The BMS also integrates perfectly with NATO standards which makes it interoperable with other allied countries’ systems. It also enables the commanding officers who direct the operation to make changes to the order of battle on the spot, reacting instantly to any unforeseen events.

Indra and Thales' BMS is also integrated with the Army logistics management system (SIGLE) to streamline and automate inventory management and with other Army systems through the standard IDT interface for the exchange of tactical data.

During the exercise, the SYNAPS radio was also tested. This high-capacity tactical radio, with ESSOR SCA architecture, is a bi-band (VHF / UHF) and bi-channel radio specifically designed for collaborative combat and continuity of the chain of command. The SYNAPS capabilities allow the integration of the units through interoperability with the current PR4G combat radios of the Army and the ability to scale new functional features and services that can be integrated into the BMS-ET in the future, preserving security, integrity, confidentiality and resilience of communications. At the same time, it offers Brigade 2035 the possibility of reducing its logistics footprint by covering, with a single radio station instead of three, the communication needs with the upper and lower echelons with a single VHF channel and simultaneously having the high bandwidth performance provided by the UHF channel. At the Command Post, integrated into the BMS-ET, a real-time video was shown transmitted by an observation unit located more than 10 kilometers away.

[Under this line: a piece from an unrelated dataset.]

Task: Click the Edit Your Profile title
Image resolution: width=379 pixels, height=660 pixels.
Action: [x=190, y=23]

The Army has already been deployed in real missions abroad with the earlier version of the BMS system that has provided excellent results in facilitating coordination and interoperability with the rest of the allied forces.

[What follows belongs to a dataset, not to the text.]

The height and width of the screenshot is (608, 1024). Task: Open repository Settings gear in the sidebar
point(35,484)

The increasing digitization of the battlefield has made data a decisive factor for any army to prevail over its adversaries. The Spanish Army has been working with Indra and Thales on this advanced system for years; an experience that has helped to position it at the forefront of European command and control technologies.

In a world in which the future of defense is increasingly complex, with more and more diverse scenarios and ubiquitous sensors in constant motion, the Army's center of gravity continues to be the combatants who, however, require technologies that enable them to carry out their missions in collaboration with their allies and also provide data for better and faster decision-making. Consequently, the BMS has become a key tool that provides and manages all the required information in the shortest time possible to ensure the success of the mission. It could be said that this system is the embryo of the future combat cloud in which all systems and platforms, manned or not, will be interconnected, constituting a complex adaptive system in which the key factors are agile operation and the seamless exchange of information.

The degree of technological development that the Spanish Army has reached enables the country to lead the most ambitious European initiatives and address the development of the next generation of strategic operational command and control systems at levels higher than the tactical tier already covered by the BMS.